WASHINGTON — There are two axioms about the health of our leaders. One axiom is that they need to be perceived as strong and sturdy.
That is why President Wilson's stroke in 1919 was originally announced as indigestion. Why President Franklin Roosevelt kept secret his physical ailments and was not photographed in a wheelchair. Why President Kennedy suppressed word of his health problems. Why President Nixon, suffering from pain in his leg, stood in torment in a motorcade with President Sadat in Cairo in 1974.
A leader's health may also be a national security matter. Recently released KGB files reveal a Soviet preoccupation with President Reagan's health. And a few years ago, the CIA did a study of heart attacks of principal decisionmakers at home and abroad.
The countervailing axiom is that it can be politically damaging to conceal a leader's health problems. Which is why, starting with President Eisenhower's heart attack in 1955, the custom became to give exhaustive briefings on leaders' ailments. Why President Johnson showed his scar from an operation to photographers. Why there were daily briefings on President Reagan's condition after he had been shot in 1981.

• Task goal:
Reproduce the passage on the health of leaders between "That is why" and "home and abroad.", inclusive, substituting "parade" for "motorcade". The records that come after this text play no part in the work on it.

• Data listing:
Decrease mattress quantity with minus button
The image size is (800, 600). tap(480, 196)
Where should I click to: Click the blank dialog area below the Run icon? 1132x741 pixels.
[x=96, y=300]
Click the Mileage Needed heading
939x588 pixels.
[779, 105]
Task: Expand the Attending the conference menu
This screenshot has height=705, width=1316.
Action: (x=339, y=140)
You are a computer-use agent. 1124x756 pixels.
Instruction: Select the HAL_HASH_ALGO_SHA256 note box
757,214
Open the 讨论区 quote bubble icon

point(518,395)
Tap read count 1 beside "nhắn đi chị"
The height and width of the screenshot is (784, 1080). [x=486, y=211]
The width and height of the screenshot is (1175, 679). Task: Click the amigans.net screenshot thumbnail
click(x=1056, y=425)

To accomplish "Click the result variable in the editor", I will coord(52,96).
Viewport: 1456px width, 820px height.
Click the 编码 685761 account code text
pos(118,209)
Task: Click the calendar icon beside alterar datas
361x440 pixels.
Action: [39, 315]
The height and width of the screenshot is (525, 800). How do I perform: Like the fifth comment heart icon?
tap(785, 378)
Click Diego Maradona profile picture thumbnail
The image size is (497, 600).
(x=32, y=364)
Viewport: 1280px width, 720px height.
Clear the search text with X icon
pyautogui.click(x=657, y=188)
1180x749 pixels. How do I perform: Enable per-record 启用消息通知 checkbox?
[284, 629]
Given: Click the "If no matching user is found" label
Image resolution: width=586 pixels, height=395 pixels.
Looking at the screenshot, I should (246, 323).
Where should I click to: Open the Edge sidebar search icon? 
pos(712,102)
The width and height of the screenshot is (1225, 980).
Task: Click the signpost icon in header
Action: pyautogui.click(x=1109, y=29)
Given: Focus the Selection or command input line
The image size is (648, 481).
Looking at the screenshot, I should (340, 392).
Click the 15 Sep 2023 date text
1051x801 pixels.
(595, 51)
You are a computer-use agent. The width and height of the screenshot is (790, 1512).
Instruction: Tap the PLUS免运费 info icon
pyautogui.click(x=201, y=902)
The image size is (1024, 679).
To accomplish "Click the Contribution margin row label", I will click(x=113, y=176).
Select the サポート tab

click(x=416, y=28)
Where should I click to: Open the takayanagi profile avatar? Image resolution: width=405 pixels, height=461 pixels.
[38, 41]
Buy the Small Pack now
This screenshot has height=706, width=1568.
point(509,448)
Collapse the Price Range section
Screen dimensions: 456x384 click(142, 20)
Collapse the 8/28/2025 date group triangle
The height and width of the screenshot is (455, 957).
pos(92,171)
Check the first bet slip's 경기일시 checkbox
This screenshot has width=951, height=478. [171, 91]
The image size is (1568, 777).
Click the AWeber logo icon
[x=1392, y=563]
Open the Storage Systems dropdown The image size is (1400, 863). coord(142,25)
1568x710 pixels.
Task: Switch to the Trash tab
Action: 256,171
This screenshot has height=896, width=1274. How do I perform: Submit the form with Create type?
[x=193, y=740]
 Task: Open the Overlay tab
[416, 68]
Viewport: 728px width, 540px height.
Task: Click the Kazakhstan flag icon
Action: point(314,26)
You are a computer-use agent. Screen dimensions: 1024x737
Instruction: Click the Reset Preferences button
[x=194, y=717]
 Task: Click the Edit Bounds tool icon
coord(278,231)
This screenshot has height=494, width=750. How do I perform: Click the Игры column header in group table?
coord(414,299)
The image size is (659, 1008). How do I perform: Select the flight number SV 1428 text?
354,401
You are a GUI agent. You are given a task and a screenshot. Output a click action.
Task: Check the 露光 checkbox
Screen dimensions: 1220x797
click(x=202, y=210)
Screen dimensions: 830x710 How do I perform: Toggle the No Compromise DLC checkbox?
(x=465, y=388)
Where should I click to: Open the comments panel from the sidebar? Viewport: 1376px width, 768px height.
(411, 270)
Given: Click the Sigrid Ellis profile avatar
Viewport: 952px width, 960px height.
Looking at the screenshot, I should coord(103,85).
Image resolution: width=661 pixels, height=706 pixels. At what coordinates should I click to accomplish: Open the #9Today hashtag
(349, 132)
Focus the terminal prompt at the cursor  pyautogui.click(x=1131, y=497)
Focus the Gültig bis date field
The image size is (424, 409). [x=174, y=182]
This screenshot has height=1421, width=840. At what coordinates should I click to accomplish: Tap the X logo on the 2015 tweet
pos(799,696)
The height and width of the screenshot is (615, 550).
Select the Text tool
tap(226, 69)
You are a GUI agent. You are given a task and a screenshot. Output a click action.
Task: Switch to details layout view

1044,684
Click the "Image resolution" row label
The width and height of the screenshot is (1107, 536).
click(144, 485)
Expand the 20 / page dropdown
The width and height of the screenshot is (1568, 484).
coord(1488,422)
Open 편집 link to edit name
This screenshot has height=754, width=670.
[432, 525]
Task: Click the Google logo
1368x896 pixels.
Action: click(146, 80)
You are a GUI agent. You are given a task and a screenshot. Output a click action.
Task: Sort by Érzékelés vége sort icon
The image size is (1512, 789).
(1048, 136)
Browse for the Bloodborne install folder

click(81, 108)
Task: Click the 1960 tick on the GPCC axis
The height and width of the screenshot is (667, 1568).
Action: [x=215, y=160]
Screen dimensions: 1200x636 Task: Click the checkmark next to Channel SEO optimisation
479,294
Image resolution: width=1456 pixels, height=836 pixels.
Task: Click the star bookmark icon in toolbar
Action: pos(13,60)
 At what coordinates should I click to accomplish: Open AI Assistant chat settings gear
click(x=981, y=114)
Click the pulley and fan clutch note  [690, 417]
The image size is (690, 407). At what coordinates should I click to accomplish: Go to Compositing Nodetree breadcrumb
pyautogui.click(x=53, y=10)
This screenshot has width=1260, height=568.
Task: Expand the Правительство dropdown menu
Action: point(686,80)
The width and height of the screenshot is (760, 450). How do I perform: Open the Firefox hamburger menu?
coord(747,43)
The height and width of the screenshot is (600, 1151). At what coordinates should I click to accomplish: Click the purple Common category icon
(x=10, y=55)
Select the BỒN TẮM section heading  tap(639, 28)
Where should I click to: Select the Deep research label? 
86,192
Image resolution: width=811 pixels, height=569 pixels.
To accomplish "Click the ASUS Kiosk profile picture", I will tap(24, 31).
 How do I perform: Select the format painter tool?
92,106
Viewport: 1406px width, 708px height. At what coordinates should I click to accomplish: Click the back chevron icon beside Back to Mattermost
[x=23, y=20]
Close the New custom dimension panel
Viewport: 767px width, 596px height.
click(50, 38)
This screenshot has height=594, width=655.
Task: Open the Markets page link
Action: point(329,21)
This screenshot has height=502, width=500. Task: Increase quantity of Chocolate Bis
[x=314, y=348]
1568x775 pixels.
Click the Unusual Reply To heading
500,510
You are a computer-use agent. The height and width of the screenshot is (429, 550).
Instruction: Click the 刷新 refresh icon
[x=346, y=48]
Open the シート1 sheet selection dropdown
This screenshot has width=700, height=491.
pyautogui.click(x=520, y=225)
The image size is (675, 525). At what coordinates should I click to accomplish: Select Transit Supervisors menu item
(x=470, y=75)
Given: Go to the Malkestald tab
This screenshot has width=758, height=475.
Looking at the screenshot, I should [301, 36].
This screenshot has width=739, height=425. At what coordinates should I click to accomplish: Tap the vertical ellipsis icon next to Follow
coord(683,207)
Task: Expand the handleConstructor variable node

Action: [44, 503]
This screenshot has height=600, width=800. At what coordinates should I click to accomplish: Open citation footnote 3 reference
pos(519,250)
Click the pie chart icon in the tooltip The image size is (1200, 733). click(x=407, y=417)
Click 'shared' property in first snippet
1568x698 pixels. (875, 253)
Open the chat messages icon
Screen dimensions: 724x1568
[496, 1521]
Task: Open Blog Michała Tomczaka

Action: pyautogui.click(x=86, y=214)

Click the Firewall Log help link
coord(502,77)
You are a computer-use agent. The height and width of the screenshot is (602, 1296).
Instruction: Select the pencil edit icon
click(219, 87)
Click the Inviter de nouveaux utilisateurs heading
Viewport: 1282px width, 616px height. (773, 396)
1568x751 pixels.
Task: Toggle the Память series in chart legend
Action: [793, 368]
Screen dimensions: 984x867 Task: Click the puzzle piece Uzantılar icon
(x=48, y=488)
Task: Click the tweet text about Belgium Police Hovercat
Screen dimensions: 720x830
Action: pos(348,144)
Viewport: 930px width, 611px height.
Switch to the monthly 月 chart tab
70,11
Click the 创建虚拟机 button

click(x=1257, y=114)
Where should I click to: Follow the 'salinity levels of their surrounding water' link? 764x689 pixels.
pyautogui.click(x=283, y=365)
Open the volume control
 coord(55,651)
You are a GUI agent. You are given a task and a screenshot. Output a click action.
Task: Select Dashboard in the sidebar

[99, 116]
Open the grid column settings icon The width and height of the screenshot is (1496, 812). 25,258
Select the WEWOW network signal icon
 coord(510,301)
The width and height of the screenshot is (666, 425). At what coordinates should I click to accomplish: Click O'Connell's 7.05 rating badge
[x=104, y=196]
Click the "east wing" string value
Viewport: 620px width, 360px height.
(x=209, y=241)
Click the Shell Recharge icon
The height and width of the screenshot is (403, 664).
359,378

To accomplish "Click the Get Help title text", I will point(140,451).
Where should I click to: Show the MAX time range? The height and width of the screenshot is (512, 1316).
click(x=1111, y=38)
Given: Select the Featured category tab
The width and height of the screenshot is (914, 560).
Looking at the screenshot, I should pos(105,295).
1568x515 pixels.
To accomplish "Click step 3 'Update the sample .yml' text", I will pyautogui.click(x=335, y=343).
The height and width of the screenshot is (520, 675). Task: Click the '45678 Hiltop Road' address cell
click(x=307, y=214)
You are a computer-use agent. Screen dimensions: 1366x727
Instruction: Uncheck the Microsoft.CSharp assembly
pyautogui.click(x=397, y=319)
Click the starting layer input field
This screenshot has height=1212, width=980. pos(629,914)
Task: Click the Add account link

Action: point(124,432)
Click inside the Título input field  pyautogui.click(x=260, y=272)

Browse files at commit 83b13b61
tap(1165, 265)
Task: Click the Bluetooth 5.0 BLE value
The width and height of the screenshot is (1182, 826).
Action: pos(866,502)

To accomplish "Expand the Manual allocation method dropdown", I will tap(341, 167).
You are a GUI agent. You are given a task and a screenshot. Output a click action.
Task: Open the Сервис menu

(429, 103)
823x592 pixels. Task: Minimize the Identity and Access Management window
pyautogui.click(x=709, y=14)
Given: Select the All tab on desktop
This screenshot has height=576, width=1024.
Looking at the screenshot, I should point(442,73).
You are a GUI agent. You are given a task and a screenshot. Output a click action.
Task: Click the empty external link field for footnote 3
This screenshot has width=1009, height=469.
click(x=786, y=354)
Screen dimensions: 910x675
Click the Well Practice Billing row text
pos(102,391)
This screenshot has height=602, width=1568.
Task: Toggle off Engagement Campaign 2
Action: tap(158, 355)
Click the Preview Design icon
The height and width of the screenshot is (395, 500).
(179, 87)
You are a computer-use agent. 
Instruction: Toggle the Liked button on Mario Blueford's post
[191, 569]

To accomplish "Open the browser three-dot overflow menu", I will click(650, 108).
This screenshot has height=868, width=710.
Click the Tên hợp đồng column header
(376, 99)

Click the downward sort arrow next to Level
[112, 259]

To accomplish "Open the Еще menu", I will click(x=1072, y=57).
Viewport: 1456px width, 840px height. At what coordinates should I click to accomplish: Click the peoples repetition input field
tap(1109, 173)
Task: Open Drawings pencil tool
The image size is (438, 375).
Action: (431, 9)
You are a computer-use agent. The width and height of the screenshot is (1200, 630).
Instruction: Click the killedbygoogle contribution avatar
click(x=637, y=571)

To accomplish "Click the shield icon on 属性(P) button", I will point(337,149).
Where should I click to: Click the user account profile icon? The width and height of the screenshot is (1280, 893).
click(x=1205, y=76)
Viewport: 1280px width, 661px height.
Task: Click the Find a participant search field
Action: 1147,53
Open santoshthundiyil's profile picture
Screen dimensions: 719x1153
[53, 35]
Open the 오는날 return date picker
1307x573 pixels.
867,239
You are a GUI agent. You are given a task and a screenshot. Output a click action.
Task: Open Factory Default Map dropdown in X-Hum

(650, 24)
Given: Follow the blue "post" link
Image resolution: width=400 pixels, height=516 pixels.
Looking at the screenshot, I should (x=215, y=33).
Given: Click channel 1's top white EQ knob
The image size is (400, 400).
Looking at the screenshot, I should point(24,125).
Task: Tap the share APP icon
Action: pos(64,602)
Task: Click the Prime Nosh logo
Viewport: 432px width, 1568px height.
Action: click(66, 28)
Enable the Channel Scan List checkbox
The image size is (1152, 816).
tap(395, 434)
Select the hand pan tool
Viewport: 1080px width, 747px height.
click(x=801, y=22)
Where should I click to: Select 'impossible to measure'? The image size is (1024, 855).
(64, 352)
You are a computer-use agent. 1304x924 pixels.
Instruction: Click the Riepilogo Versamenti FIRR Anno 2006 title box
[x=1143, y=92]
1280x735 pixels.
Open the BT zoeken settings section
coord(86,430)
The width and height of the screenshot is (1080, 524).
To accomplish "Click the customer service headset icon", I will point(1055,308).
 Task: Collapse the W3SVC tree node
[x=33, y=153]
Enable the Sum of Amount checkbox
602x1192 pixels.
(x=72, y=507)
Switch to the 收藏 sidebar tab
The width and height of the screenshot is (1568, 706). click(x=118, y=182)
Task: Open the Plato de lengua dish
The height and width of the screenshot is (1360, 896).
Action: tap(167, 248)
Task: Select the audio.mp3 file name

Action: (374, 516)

• Solution:
That is why President Wilson's stroke in 1919 was originally announced as indigestion. Why President Franklin Roosevelt kept secret his physical ailments and was not photographed in a wheelchair. Why President Kennedy suppressed word of his health problems. Why President Nixon, suffering from pain in his leg, stood in torment in a parade with President Sadat in Cairo in 1974.
A leader's health may also be a national security matter. Recently released KGB files reveal a Soviet preoccupation with President Reagan's health. And a few years ago, the CIA did a study of heart attacks of principal decisionmakers at home and abroad.